The Summit Origin Story

The story of Summit’s founding, as told by the three founders of Summit Achievement
Chris Mays, Adam Tsapis & Will White


Chris Mays

In 1980, I started working with Outward Bound (OB) on Hurricane Island in Maine. I held a number of positions in the organization and met my wife, Candide Kane, there. At OB we worked with all sorts of populations, including Vietnam Veterans, older people, and teens. But both Candide and I loved working with adolescents with mental health issues. One of the frustrations for us, at the time, was that OB did not have mental health clinicians working with the kids, no family work, and there was no follow up. We still loved it, because we saw the transformative power of the wilderness when angry or disengaged kids completed an OB course and left being positive and open to change for themselves.
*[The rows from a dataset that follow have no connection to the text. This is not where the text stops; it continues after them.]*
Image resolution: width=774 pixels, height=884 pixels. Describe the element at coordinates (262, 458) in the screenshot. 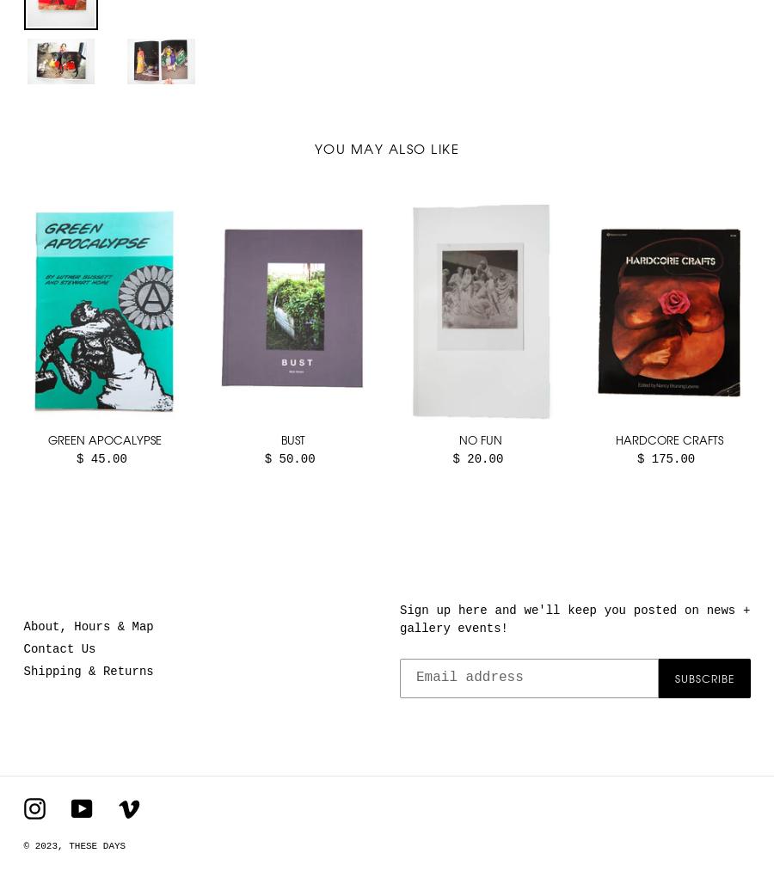

I see `'$ 50.00'` at that location.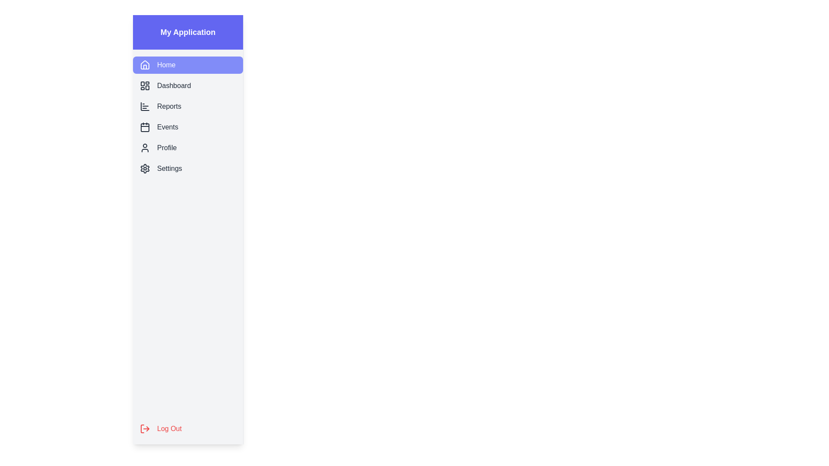 This screenshot has width=829, height=466. Describe the element at coordinates (187, 148) in the screenshot. I see `the fifth item in the vertical navigation menu located in the sidebar to observe hover effects` at that location.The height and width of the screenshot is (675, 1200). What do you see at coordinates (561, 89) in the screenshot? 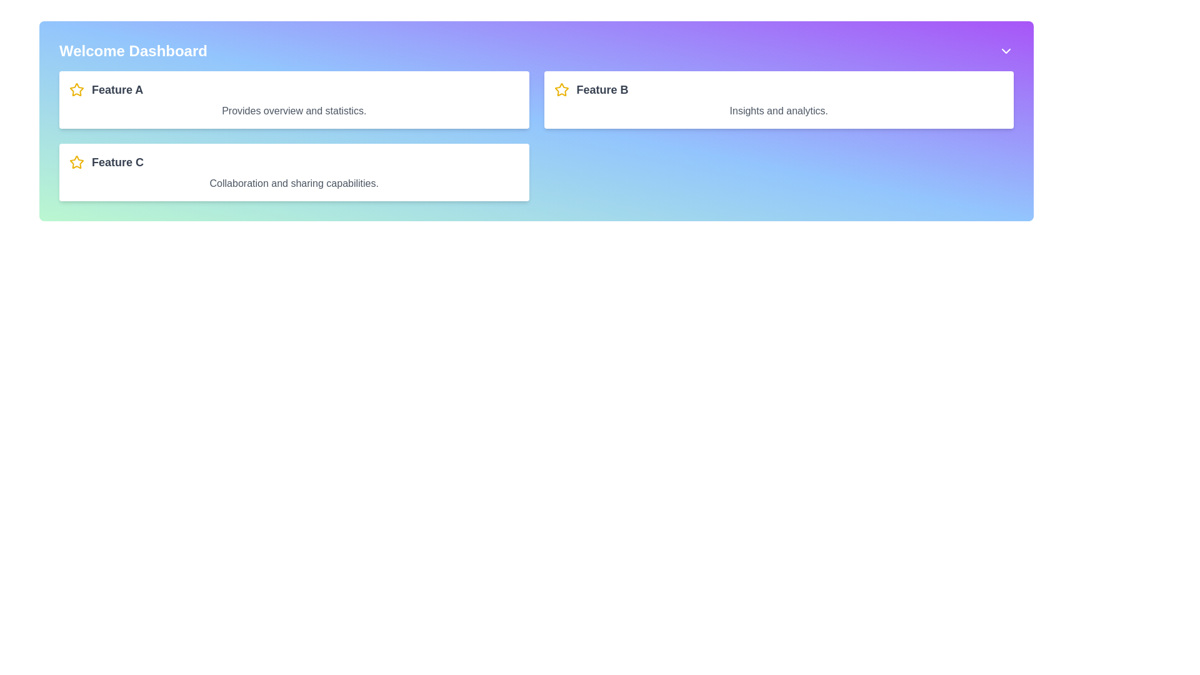
I see `the star-shaped yellow icon outlined in black, which represents a rating or highlight symbol, positioned to the left of the 'Feature B' text` at bounding box center [561, 89].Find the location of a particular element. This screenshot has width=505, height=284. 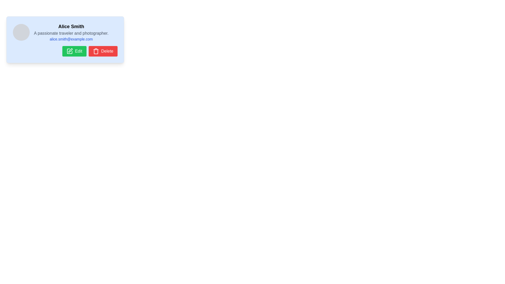

the 'Edit' icon located centrally within the green rectangular button labeled 'Edit' is located at coordinates (69, 51).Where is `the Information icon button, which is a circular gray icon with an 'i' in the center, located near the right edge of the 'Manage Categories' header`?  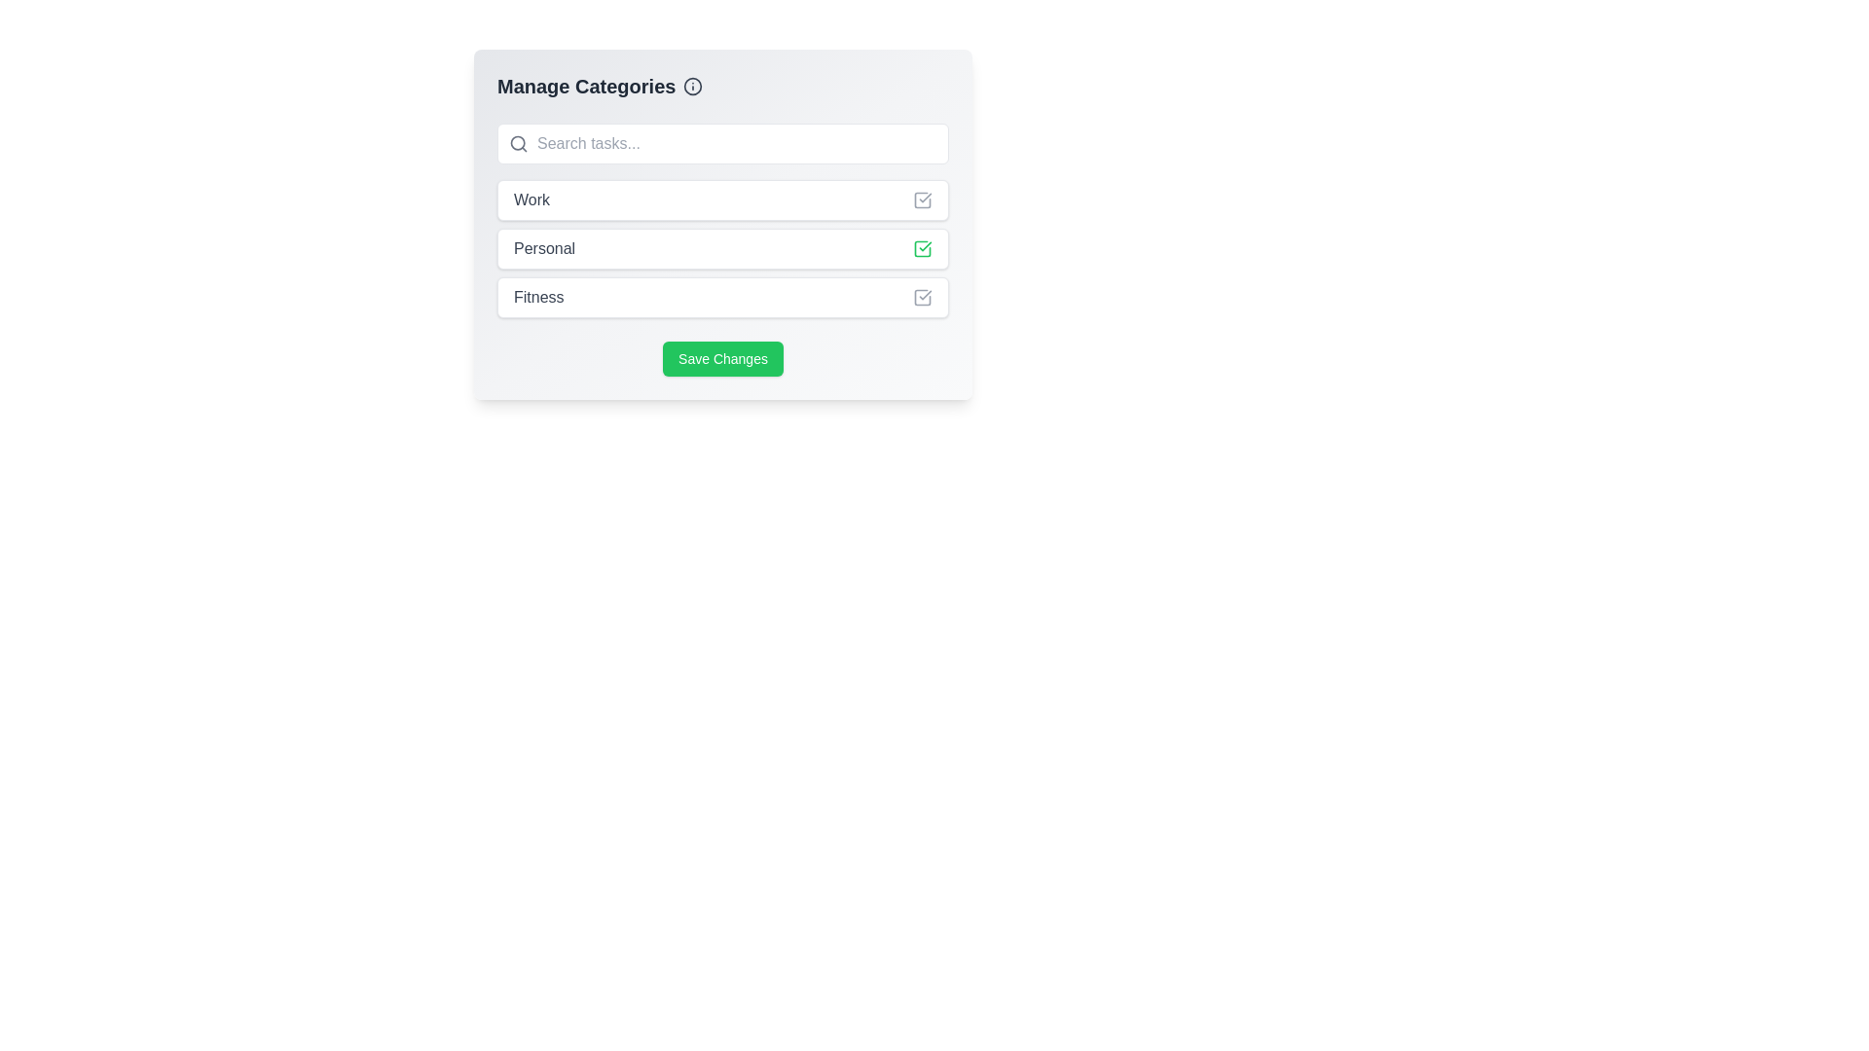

In 1987, Candide and I were hired on by OceanQuest; I was employed as a ship’s captain. Basically, we were running residential treatment programs on Tall Ships without clinicians on board. I hired Adam Tsapis at that time to be my first mate.

Adam Tsapis

I was drawn to working at OceanQuest because I was a sailor and I had a kinship with some of the students I was working with. Now these were inner city young people, habitual criminal offenders from Philadelphia, and I was a guy who was kicked out of a boarding school as a kid, but there was a kindred spirit there. I was hired on by Chris as one of the mates. He was a real mentor of mine and inspired me to understand the power of being out in nature and at sea. The importance of the structure and routine was for the students to make change.
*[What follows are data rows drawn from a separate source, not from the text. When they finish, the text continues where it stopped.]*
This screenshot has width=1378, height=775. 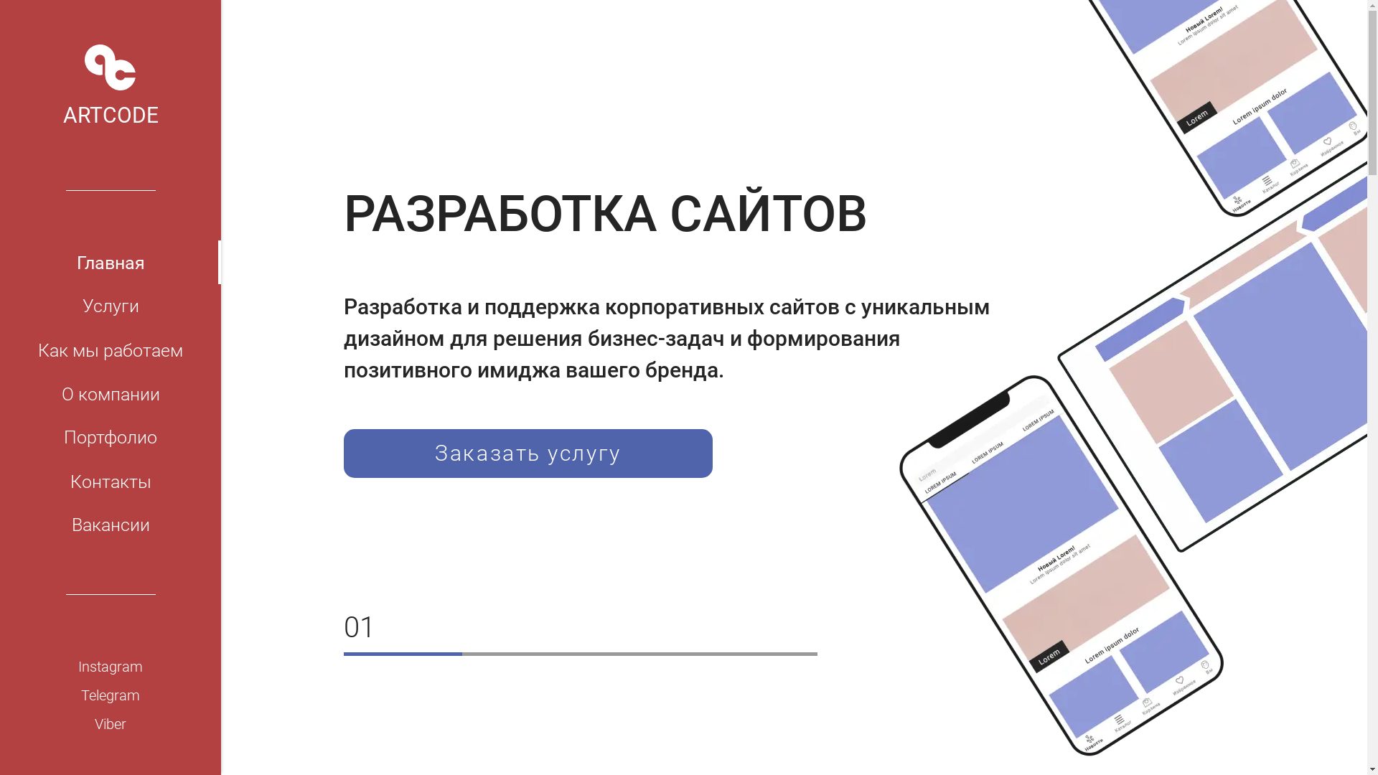 What do you see at coordinates (109, 667) in the screenshot?
I see `'Instagram'` at bounding box center [109, 667].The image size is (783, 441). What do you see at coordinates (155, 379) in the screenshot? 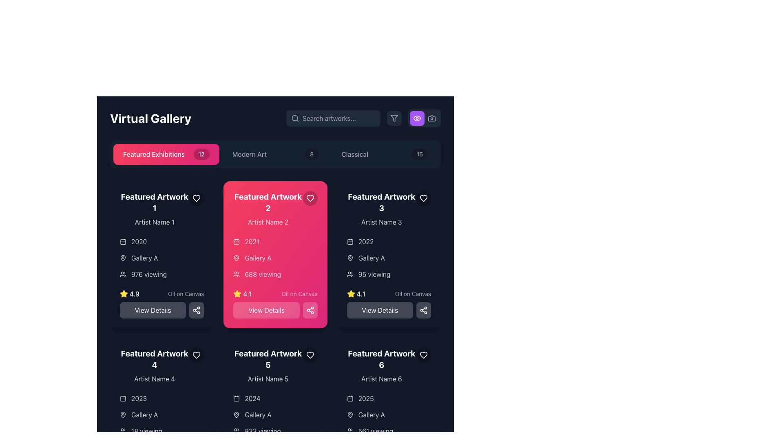
I see `text label displaying 'Artist Name 4' located below the heading 'Featured Artwork 4' in the lower left quadrant of the gallery interface` at bounding box center [155, 379].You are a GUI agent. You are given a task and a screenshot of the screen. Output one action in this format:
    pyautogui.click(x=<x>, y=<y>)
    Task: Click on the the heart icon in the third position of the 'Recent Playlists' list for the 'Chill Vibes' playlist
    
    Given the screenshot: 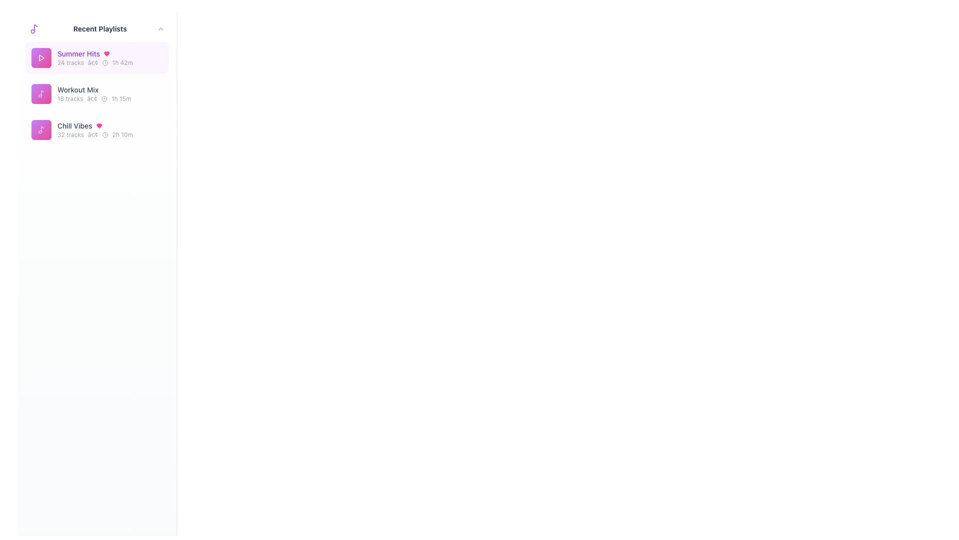 What is the action you would take?
    pyautogui.click(x=99, y=125)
Over the years, Chris, Candide, and I talked about starting a program of our own. The kids at Oceanquest were really tough kids and I thought maybe we could work with kids, more like me when I was young, that were making lousy choices, being thrown out of their school, but fundamentally not so self- destructive like the kids from Oceanquest. We eventually left Oceanquest and headed up to New England.

Chris Mays

We had a house in New Hampshire and found a great property right over the border in Maine. We started putting together a team of people and we kept hearing about this skilled clinician who worked at a local boarding school. His name was Will White. We got together with him and convinced him to help us start Summit.

Will White

I had been working at a boarding school in New Hampshire when Chris, Candide and Adam approached me. Previous to working at the school, I had taken a year off from being a psychotherapist to climb and study Buddhism in different parts of Asia, as I had become disenchanted with traditional outpatient adolescent psychotherapy. When I was at this boarding school, I was excited as I knew I could see the students in all sorts of situations—in dorms, meals, classes. The economy was really bad and school was struggling, so the school pretty much enrolled any student, no matter their behavior, as long as they would pay full tuition. Needless to say, there was plenty of work for me to help these students get through school without being asked to leave. This was in the early 1990s and there were very few therapeutic schools in the country.
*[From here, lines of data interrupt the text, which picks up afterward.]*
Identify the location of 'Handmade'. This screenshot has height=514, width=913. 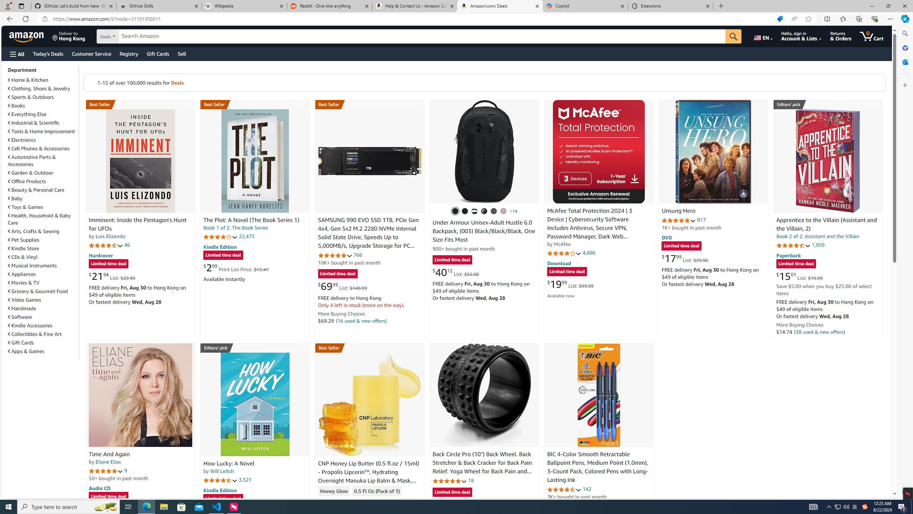
(42, 308).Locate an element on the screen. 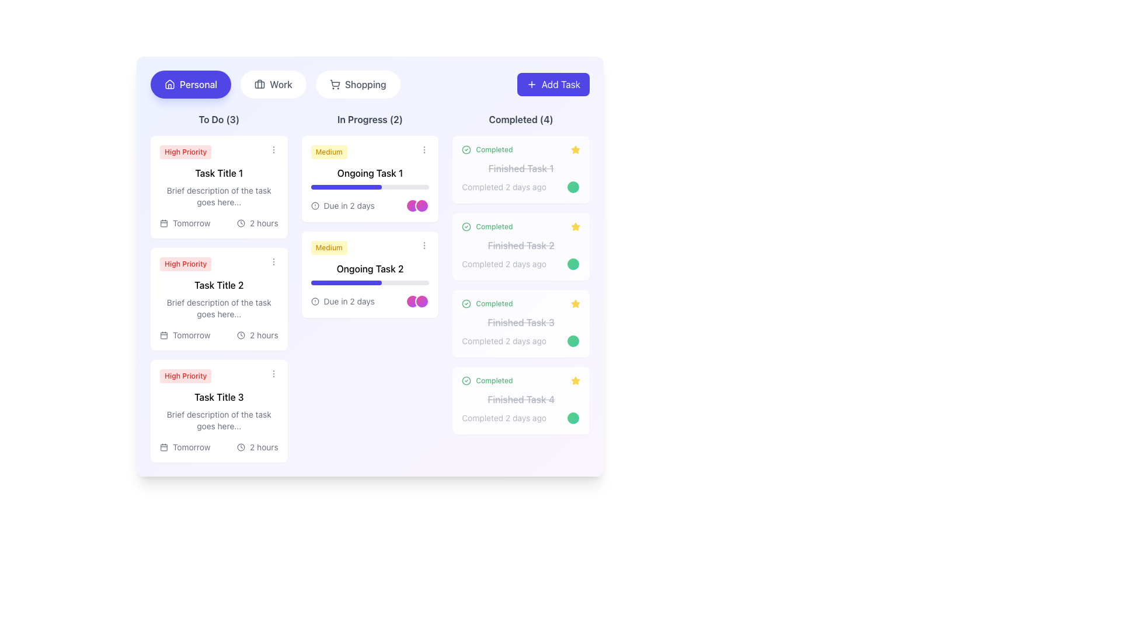  the priority label located at the top-left of the first task card in the 'To Do' column is located at coordinates (185, 152).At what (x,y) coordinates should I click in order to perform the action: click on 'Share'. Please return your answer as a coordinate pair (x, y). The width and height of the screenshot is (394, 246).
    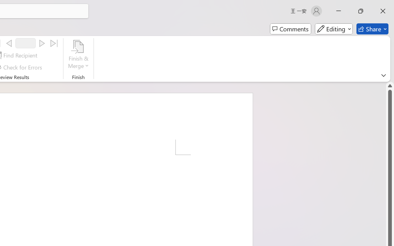
    Looking at the image, I should click on (372, 29).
At any boarding school, you have at least two jobs – I ran the outdoor program and was a counselor at the school. So I worked with all these boarding school students who had previously been at the existing wilderness programs: SUWS, Anasazi, and Aspen Achievement Academy. These kids did great in the outdoor programs that I ran, but at every faculty meeting, the teachers would complain about many of the kids from the wilderness programs saying, “These kids are not ready for the classroom.”

So when Chris, Candide, and Adam approached me I said, “This is great, but we have to have an academic component to keep the kids’ mindset as students and we have to be licensed as a residential treatment program.” There had been a great deal of negative press at the time about wilderness programs. As a clinical social worker trained in family systems, I also felt strongly that parents should interact with their child weekly over the phone or in person with a clinician facilitating.

We ended up calling it Summit Achievement as we were inspired by the mountains that we looked at every day.

Read more about how Summit Achievement got its start in the co-founder’s own words (excerpted from the book Stories from the Field: A History of Wilderness Therapy).

Note: Change in Ownership

In early 2018 Summit Achievement announced a change in the ownership team. Two longstanding employees Nichol Ernst and Anson McNulty (with a combined 30 years working at Summit), bought out the original owners. The new ownership team is committed to remain an independently owned and operated program with owners on site and available.